Ainsi, la SCI AËL, en attendant plus de quatre ans pour effectuer les grosses réparations qui lui incombaient, a manqué à son obligation de délivrance d’un local commercial conforme à l’usage prévu par le bail et commis une faute engageant sa responsabilité contractuelle à l’égard de la SARL BISCUITERIE EMILE DELAUNAY.
Sur le préjudice subi par la SARL BISCUITERIE EMILE DELAUNAY
Sur les pertes d’exploitation
La SARL BISCUITERIE EMILE DELAUNAY demande la réparation de son préjudice d’exploitation, correspondant aux gains manqués du fait qu’elle n’a pu réaliser son projet d’extension de sa surface commerciale, en raison des désordres affectant le local commercial. Elle estime que sa rentabilité aurait été plus importante si les travaux d’agrandissement de la superficie de vente avaient été réalisés en 2016.

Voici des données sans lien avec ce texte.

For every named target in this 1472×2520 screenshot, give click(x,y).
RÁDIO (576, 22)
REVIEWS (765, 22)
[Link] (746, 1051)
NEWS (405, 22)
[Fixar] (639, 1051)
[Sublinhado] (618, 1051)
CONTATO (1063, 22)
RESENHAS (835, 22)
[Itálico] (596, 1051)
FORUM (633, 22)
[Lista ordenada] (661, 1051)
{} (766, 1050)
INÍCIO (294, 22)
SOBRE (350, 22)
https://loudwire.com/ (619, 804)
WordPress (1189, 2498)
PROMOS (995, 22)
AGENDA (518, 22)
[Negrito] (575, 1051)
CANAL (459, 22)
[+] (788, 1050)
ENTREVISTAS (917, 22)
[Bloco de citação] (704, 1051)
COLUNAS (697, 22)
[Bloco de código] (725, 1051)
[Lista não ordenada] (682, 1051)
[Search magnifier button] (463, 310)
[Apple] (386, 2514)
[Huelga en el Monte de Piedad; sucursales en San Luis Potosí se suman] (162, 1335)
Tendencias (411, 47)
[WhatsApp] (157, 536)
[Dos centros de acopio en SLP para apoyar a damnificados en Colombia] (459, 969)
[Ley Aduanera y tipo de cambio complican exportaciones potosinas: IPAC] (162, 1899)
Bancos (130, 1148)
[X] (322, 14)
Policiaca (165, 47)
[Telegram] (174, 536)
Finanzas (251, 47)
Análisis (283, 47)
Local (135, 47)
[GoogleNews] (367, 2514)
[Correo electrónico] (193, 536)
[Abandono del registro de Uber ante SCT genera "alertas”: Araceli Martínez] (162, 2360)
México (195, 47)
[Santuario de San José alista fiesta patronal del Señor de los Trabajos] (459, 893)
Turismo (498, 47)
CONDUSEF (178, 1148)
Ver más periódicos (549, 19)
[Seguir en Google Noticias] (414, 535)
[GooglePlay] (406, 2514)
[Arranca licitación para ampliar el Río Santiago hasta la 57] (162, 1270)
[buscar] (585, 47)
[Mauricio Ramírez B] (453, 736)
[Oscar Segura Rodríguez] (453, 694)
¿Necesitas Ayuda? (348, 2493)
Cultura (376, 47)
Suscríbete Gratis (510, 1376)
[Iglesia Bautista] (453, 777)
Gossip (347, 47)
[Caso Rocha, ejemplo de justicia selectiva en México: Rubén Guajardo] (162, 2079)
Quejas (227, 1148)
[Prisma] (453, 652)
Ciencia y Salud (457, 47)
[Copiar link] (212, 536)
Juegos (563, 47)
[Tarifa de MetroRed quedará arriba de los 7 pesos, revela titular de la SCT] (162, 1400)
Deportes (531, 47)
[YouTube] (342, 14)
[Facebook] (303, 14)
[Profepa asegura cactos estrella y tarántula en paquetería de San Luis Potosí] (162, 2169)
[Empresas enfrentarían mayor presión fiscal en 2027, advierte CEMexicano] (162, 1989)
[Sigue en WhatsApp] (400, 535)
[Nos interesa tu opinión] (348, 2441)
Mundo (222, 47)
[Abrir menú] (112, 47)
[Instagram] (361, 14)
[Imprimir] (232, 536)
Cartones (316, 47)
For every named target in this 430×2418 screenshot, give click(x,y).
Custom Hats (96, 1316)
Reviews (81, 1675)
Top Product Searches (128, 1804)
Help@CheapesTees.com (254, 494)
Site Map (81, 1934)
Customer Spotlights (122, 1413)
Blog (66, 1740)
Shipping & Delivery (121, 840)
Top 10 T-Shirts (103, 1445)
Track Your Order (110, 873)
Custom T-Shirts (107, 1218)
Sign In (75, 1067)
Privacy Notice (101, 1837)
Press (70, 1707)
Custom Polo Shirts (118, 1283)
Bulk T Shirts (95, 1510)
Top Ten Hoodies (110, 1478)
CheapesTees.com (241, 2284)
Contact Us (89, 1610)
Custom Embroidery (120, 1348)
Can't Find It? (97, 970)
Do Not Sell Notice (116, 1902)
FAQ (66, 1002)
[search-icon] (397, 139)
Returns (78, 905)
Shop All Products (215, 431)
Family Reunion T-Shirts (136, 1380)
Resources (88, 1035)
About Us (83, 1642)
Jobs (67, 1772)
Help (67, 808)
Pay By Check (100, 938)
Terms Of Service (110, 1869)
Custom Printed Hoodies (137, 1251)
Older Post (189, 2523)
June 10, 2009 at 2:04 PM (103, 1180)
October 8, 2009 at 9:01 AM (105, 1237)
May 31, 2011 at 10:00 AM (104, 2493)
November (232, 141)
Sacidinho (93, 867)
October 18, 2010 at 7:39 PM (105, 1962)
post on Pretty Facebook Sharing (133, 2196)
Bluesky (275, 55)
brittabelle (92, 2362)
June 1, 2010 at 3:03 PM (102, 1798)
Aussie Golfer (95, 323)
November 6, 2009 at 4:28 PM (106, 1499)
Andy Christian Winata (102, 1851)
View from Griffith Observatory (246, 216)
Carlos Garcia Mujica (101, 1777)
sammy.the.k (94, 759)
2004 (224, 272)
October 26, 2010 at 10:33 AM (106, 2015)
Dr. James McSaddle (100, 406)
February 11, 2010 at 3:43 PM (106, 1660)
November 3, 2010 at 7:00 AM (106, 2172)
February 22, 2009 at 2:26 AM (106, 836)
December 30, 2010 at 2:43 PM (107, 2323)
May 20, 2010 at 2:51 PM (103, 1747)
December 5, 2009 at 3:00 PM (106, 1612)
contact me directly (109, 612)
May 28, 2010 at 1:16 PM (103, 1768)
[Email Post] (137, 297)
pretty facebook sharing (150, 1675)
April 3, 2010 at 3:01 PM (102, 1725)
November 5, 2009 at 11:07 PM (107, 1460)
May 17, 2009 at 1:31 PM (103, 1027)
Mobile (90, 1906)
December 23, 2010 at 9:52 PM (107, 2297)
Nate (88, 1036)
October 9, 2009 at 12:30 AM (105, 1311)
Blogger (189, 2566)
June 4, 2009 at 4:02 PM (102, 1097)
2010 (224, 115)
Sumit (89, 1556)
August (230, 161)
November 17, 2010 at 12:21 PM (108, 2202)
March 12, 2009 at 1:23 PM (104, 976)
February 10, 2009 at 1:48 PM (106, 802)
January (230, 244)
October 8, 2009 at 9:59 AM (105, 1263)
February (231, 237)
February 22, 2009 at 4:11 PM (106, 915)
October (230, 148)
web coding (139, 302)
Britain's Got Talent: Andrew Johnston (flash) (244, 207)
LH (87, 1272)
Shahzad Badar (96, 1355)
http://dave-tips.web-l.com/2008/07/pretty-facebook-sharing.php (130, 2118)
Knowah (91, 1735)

A titre liminaire, il sera souligné que la SARL BISCUITERIE EMILE DELAUNAY justifie de la réalité de ce projet d’agrandissement de la surface commerciale. L’accord du bailleur pour cette transformation et pour l’utilisation de la totalité des locaux en surface commerciale était expressément mentionné dans l’acte de cession de fonds de commerce. La SARL BISCUITERIE EMILE DELAUNAY déposait une demande de permis de construire le 2 décembre 2015, portant sur les travaux suivants : modification des percements en façades, aménagement des extérieurs (parkings, espaces verts et clôture), aménagement des intérieurs avec changement de destination sans création de surface. Ce permis de construire était accordé par la mairie de [Localité 9] le 3 mai 2016. Une nouvelle demande de permis de construire a été déposée par la SARL BISCUITERIE EMILE DELAUNAY le 19 octobre 2010, c’est-à-dire après la réalisation des travaux de réfection de la toiture et de renforcement des charpentes par la SCI AËL. Ce nouveau permis de construire a été accordé par la mairie de [Localité 9] le 29 janvier 2021.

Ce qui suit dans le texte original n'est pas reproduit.